For the purposes of a theological reading of Exodus, we should note that the critics of the metaphysics of classical theism often point to the Old Testament narratives to argue against classical theism. When they read, for instance, that God “saw the people of Israel, and God knew their condition”(Ex. 2:25) or that the “LORD repented of the evil which he thought to do to his people”(Ex. 32:14) they see a clear contradiction of the classical notion of God. Now as we turn to the text of Exodus itself, I want to show that the text of Exodus 32:14, far from contradicting classical theism as understood above, is integral in establishing the character of God in Exodus in a way entirely consistent with the classical doctrine of God, indeed, supportive of it. The narrative of Exodus identifies God as — to use human language, the only language available to us — free, present, and faithful, a God who is no god at all.

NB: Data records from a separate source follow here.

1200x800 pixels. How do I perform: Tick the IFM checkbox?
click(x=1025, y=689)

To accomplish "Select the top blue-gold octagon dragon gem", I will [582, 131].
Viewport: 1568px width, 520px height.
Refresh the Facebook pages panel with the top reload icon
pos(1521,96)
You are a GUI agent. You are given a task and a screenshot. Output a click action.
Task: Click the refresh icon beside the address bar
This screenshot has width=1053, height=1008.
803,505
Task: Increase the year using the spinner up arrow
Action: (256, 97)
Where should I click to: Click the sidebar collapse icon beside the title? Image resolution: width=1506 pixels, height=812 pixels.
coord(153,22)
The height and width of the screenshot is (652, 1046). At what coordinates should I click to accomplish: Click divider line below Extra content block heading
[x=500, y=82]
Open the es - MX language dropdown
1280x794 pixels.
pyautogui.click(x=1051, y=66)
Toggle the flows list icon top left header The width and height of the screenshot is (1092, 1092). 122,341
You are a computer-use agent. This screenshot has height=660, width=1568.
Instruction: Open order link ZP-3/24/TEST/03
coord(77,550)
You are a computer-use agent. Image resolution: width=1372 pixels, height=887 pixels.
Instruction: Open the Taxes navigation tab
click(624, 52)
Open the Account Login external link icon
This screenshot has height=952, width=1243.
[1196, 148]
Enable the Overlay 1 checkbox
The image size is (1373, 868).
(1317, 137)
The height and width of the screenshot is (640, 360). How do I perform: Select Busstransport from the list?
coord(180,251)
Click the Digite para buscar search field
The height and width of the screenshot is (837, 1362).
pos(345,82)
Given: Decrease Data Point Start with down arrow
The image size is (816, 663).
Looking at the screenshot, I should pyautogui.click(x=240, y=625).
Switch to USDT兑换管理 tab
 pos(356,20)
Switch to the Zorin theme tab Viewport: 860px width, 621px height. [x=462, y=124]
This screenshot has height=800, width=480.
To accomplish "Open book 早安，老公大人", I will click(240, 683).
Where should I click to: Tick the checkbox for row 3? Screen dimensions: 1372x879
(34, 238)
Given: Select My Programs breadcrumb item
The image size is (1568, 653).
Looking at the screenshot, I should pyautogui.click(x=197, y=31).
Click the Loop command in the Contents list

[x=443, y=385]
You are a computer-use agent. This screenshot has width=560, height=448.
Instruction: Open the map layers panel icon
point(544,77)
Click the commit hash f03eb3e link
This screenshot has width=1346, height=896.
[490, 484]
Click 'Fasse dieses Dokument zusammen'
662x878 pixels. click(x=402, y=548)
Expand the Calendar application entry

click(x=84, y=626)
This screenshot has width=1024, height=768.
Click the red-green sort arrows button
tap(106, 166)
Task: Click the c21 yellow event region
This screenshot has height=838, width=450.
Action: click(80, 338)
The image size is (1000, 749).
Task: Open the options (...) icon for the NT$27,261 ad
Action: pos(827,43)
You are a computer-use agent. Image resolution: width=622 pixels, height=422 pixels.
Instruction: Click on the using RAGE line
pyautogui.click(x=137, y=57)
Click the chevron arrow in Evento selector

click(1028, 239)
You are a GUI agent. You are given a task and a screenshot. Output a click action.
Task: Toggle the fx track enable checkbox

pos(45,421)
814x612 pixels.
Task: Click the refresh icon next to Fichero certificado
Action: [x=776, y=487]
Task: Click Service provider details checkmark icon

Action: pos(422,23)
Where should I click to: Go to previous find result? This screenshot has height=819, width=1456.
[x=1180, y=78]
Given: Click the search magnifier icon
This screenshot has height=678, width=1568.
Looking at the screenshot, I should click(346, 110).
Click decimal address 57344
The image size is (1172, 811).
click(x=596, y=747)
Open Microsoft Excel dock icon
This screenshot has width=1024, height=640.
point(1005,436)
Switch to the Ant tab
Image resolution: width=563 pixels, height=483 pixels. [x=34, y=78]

The Character of God in Exodus

As we move from the language of metaphysics to the text of Exodus I need to make one more distinction, that is, between the order of being and the order of knowing. I will argue that the utter faithfulness of God to be present with the Israelites in not a premise of the narrative but its conclusion; God's faithfulness is established over the course of God's narrative involvement with the Israelites. More precisely, his faithfulness, his unchangeability, is narratively displayed and confirmed when God changes his mind after the golden calf episode. This all takes place in the order of knowing, the world of revelation, to which we have access. To say that God's faithfulness is narratively established does not mean that God was not always faithful. It merely means that if this were a short story and God were a character, God's faithfulness, or, in other words, his distinction from the other gods, would not be clear from the beginning. It is displayed as the narrative progresses.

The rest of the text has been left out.